Exhibit 10.1
EXECUTION VERSION
SECOND AMENDED AND RESTATED
FORBEARANCE AGREEMENT
THIS SECOND AMENDED AND RESTATED
FORBEARANCE AGREEMENT, dated as of May 8, 2009 (this “
Agreement ”), is entered into among DWFC, LLC (“
DWFC ”), Deerfield TRS (Bahamas) Ltd. (“
DTRS ” and together with DWFC, the “
Borrowers ”), Deerfield Capital LLC, as Originator
(the “ Originator ”) and as Servicer (the
“ Servicer ”), each of the Conduit Purchasers,
the Institutional Purchasers (collectively, and together with the
Swingline Purchaser (as defined below), the “ Lenders
”) and the Purchaser Agents from time to time party to the
Sale and Servicing Agreement referenced below, Wachovia Bank,
National Association, as Swingline Purchaser (the “
Swingline Purchaser ”), and Wachovia Capital Markets,
LLC, as Administrative Agent (the “ Administrative
Agent ”). Capitalized terms used herein and not
otherwise defined shall have the meanings ascribed thereto in the
Sale and Servicing Agreement (as defined below).
RECITALS
WHEREAS, the Borrowers, the
Originator, the Servicer, the Lenders, the Purchaser Agents, the
Swingline Purchaser, the Administrative Agent, Lyon Financial
Services, Inc. (d/b/a/ U.S. Bank Portfolio Services), as
Backup Servicer (the “ Backup Servicer ”), U.S.
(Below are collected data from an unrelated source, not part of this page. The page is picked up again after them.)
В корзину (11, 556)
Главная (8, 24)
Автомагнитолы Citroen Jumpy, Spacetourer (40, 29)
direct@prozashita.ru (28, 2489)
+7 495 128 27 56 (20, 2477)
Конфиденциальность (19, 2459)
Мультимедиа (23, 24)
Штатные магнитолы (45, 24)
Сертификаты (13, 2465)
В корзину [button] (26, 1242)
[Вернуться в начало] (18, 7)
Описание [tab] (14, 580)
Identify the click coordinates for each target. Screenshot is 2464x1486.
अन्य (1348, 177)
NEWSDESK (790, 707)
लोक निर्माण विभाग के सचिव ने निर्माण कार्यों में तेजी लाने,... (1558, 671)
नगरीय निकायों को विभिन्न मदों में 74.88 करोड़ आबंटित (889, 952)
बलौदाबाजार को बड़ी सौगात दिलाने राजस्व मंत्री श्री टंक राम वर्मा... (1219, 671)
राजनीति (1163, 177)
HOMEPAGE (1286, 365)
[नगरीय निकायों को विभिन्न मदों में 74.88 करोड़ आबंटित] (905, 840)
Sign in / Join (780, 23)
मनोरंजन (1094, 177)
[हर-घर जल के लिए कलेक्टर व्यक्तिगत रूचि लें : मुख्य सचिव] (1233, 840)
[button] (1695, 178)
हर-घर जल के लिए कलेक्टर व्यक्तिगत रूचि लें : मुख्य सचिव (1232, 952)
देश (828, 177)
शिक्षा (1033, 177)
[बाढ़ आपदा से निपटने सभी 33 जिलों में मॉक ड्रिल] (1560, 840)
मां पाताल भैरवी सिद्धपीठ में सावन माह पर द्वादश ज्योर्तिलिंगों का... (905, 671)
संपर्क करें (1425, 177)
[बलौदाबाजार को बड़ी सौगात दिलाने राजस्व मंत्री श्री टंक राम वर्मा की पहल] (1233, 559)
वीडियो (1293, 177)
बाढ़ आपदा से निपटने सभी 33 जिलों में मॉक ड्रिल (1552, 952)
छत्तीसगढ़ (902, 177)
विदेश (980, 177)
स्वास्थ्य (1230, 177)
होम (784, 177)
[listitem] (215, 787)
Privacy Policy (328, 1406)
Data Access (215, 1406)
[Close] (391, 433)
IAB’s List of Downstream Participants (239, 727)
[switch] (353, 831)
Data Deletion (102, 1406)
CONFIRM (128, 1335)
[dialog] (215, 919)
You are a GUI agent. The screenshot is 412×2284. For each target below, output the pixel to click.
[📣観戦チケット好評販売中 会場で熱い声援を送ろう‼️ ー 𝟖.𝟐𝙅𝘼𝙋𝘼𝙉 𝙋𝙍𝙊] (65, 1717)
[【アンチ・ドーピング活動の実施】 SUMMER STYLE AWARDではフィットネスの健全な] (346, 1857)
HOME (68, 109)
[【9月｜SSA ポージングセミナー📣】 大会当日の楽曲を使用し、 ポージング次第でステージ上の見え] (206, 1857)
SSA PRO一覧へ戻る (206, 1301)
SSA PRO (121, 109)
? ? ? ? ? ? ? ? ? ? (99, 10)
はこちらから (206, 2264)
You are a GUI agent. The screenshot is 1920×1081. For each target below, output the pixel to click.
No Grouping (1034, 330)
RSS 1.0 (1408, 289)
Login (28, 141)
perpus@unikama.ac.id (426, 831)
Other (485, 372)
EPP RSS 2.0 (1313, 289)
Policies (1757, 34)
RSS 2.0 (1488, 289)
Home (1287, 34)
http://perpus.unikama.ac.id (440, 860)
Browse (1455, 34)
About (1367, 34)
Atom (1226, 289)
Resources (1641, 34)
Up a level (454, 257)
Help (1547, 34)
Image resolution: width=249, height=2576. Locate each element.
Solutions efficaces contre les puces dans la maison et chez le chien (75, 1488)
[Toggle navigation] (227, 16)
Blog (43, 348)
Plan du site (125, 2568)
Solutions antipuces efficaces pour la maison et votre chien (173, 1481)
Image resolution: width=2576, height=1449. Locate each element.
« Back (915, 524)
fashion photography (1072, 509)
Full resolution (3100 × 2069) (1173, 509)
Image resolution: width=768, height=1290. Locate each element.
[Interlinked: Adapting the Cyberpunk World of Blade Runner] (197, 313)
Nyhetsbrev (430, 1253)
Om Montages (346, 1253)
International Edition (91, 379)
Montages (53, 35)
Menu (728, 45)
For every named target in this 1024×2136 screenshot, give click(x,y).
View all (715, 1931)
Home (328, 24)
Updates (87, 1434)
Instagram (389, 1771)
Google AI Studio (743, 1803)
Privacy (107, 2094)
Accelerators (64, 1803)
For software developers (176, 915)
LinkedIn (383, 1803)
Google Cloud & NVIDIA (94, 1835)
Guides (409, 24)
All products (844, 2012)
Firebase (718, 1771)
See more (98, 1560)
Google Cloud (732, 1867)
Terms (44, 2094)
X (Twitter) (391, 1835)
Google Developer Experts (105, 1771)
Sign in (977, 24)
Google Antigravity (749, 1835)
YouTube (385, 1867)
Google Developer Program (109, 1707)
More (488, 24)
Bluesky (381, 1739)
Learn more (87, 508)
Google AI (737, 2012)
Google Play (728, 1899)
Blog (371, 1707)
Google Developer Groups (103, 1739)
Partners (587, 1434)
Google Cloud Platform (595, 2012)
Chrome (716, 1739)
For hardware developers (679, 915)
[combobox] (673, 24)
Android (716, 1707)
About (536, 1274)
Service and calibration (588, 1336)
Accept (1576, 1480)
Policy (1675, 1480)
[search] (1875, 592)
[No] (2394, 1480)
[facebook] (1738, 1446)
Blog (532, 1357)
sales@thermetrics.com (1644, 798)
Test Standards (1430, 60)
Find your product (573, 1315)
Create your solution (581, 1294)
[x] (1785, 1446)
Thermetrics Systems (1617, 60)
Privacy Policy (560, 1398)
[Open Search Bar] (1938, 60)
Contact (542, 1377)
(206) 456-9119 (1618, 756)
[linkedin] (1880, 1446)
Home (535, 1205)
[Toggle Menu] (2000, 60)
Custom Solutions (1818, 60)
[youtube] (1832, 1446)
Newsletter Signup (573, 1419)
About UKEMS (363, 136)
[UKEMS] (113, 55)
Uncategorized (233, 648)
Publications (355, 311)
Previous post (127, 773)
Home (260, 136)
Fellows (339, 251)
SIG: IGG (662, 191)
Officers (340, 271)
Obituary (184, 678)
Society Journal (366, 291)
Bank National Association, as Collateral Custodian (the “
Collateral Custodian ”) and the Hedge Counterparty
have entered into that certain Sale and Servicing Agreement dated
as of March 10, 2006 (as amended prior to the date hereof, the
“ Sale and Servicing Agreement ”).
WHEREAS, as of the required
reporting date for the fiscal quarters ending as of March 31,
2008 and June 30, 2008 (pursuant to
Section 6.10(d) of the Sale and Servicing Agreement),
Deerfield Capital LLC failed to maintain stockholder’s equity
of $240,000,000 plus 90% of the proceeds raised from equity
issuers, which constitutes a Servicer Default under
Section 6.15(j) of the Sale and Servicing Agreement (and,
accordingly, a Termination Event under Section 10.1(d) of
the Sale and Servicing Agreement (the “ Acknowledged
Termination Event ”).
WHEREAS, the Borrowers, the
Originator and the Servicer (collectively, the “ Loan
Parties ”) have requested, and the Administrative Agent
and the Lenders have, pursuant to a Forbearance Agreement dated as
of May 12, 2008 (the “ Original Agreement
”), agreed to a request by the Loan Parties to
(i) forbear from exercising certain rights and remedies
arising from the Acknowledged Termination Event, (ii) forbear
from exercising any right to terminate the rights and obligations
of the Servicer arising from the Acknowledged Termination Event and
(iii) waive application of the Concentration Limits set forth
in clause (a) of the definition of “Concentration
Limits” in each case, during the Forbearance
Period.
WHEREAS, the Loan Parties, the
Administrative Agent and the Lenders amended and restated the
Original Agreement pursuant to that certain Amended and Restated
Forbearance Agreement dated as of August 11, 2008 (the “
Amended and Restated Agreement ”).
WHEREAS, the Forbearance Period (as
defined in the Amended and Restated Agreement) ended on
November 30, 2008 as a result of the Loan Parties’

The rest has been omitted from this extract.